このような冷却用のファンから発生する騒音のうち、羽根の枚数と回転速度で周波数が決まる騒音は、特定周波数で音圧が高く、純音(トーン)成分が非常に強く、耳障りとなり問題となっている。
【0003】
このような騒音の低減のために、一般的に消音に用いられる多孔質吸音材を用いても広い周波数帯域で一様に音量を下げるため、上記のような特定周波数だけ音圧が高い場合に、その特定周波数の音圧を相対的に下げることは難しい。
また、多孔質吸音材を用いる場合、十分な消音効果を得るためには体積を大きくするが必要であるが、通風路の通気性を確保する必要があるため、多孔質吸音材の大きさには限度があり、高い通気性と防音性能とを両立することが難しいという問題があった。
【0004】
このような特定周波数の騒音を消音するために、共鳴型の消音器を用いることが提案されている。
【0005】
例えば、特許文献1には、扁平筐体形状を有し、内部に消音処理を行うための通路が形成されるハウジングと、このハウジングに通路と連通するように形成されており、騒音となる音波が導入される孔部とを設けてなり、この孔部をハウジングの外周辺よりに形成し、騒音となる音波がハウジングの面方向に進むように構成した消音器が記載されている。また、この消音器は共鳴吸音を行うことが記載されている。
【先行技術文献】
【特許文献】
【0006】
【文献】国際公開WO2004/061817号
【発明の概要】
【発明が解決しようとする課題】
【0007】
上述のようなファンの騒音を低減するためには、冷却性能に関わる通風性を落とさずに、特定の狭帯域な周波数音を、防音することが求められる。

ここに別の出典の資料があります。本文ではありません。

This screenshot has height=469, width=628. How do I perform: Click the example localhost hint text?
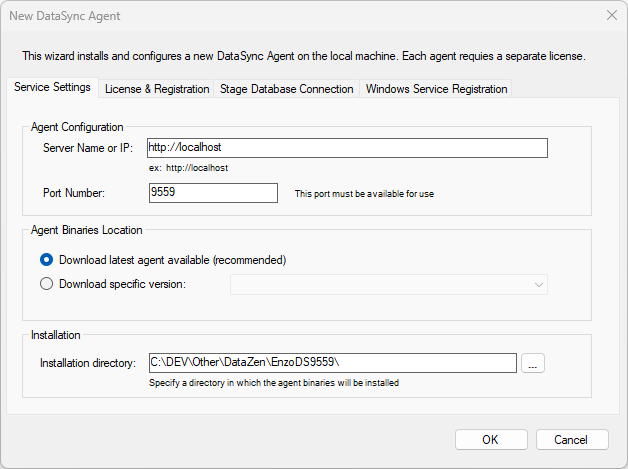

しかしながら、本発明者らの検討によれば、通気性を確保しつつ消音器を設置した場合には、場所によっては消音性能が悪化する場所があることがわかった。
【0008】
本発明の課題は、上記従来技術の問題点を解消し、通気性を確保しつつ、特定周波数の消音性能が高い防音システムを提供することを課題とする。
【課題を解決するための手段】
【0009】
本発明は、以下の構成によって課題を解決する。
【0010】
[1] 通風路を有する通気部材内に配置される音源から発生する音を消音する防音システムであって、
音源が発生する音は、特定の周波数についての音圧が極大値となる、少なくとも1つの卓越音であり、
通風路の流通方向において、音源の±0.25×λ以内の距離に、流通路の音響インピーダンスの平均値よりも音響インピーダンスが高い、高インピーダンス空間の少なくとも一部が存在し、
通気部材内に配置される、卓越音の周波数を含む周波数帯域の音を消音する消音器を有し、
消音器は、流通路のインピーダンスの平均値よりも音響インピーダンスが低い、低インピーダンス空間を形成し、
高インピーダンス空間と低インピーダンス空間との距離Lは、卓越音の中心波長をλとし、mを正の整数とすると、
(0.5×λ×m-0.2×λ)<L<(0.5×λ×m+0.2×λ)
を満たす防音システム。
[2] 音源が、高インピーダンス空間内に位置する[1]に記載の防音システム。
[3] 高インピーダンス空間と低インピーダンス空間との距離Lが、
(0.5×λ-0.2×λ)<L<(0.5×λ+0.2×λ)
を満たす[1]または[2]に記載の防音システム。
[4] 音源が周波数の異なる2以上の卓越音を発生し、
2以上の卓越音をそれぞれ消音する2つ以上の消音器を有する[1]~[3]のいずれかに記載の防音システム。
[5] 音源が、軸流ファンであり、
軸流ファンにより高インピーダンス空間が形成されている[1]~[4]のいずれかに記載の防音システム。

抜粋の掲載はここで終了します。